Inside every cell in your body, mitochondria are hard at work converting food into energy. These microscopic power plants are essential to life—but scientists have long struggled to understand exactly how they build their own protein-making machinery. Now, a team at Karolinska Institutet has captured the process in unprecedented detail, offering new hope for treating energy-linked diseases.

In a study published in Nature Communications, researchers used advanced cryo-electron microscopy to photograph the assembly of the mitochondrial small ribosomal subunit—the core of the mitoribosome, the cell's protein factory. What they discovered challenges an old assumption: the process is not a tidy, step-by-step assembly line, but a flexible, modular system where different regions develop simultaneously, like a orchestra tuning up before a performance.

"What we found is that the process is not a simple linear pathway, but a modular and dynamic maturation process involving several factors acting at specific structural checkpoints," said Anas Khawaja, co-corresponding author at the Department of Medical Biochemistry and Biophysics at Karolinska Institutet.

The research pinpointed two proteins—PUS1 and mtIF2—as critical players in this assembly. PUS1 was already known for its role in modifying RNA, but the team revealed it also stabilizes a key region of ribosomal RNA that forms part of the decoding center, where the ribosome reads genetic instructions to build proteins. Mutations in PUS1 have been linked to MLASA, a rare mitochondrial disorder that impairs muscles and metabolism.

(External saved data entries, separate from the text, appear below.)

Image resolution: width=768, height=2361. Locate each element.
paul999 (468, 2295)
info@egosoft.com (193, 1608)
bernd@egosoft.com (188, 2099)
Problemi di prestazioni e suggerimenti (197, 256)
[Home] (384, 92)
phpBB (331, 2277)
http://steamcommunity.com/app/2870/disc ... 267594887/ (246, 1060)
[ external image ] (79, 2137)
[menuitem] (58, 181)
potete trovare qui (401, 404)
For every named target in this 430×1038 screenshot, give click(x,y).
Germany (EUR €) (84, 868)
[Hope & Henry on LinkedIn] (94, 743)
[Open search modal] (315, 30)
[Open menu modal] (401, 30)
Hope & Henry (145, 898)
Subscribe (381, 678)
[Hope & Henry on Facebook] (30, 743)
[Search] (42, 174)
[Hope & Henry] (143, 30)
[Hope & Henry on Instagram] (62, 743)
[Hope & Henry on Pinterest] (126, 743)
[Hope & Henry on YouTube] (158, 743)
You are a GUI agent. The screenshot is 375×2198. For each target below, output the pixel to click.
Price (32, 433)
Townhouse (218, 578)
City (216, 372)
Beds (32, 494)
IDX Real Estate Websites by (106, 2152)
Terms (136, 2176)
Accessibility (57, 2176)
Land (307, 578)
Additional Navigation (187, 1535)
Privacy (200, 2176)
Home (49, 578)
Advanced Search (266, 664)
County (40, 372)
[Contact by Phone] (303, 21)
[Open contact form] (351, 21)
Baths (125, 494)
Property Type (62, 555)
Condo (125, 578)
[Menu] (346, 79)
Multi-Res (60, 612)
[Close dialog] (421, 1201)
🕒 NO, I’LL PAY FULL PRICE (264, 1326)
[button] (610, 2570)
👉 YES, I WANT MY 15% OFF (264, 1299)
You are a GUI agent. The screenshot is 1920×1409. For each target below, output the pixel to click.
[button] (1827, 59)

By mapping exactly how these proteins work together, the researchers have opened a window into how errors in ribosome assembly can cascade into disease—particularly in tissues with the highest energy demands: the brain, heart, and muscles.

"Our structures provide a more detailed model for how mitochondrial ribosomes are formed and become functional, and understanding these mechanisms is important, as mitochondrial protein synthesis is central to energy metabolism and may offer targets for future therapies," Khawaja said.

For the millions of people living with mitochondrial diseases—many of which remain poorly understood and lack effective treatments—this research marks a meaningful step forward. By showing precisely where the assembly process can go wrong, scientists now have clearer paths to explore for potential interventions.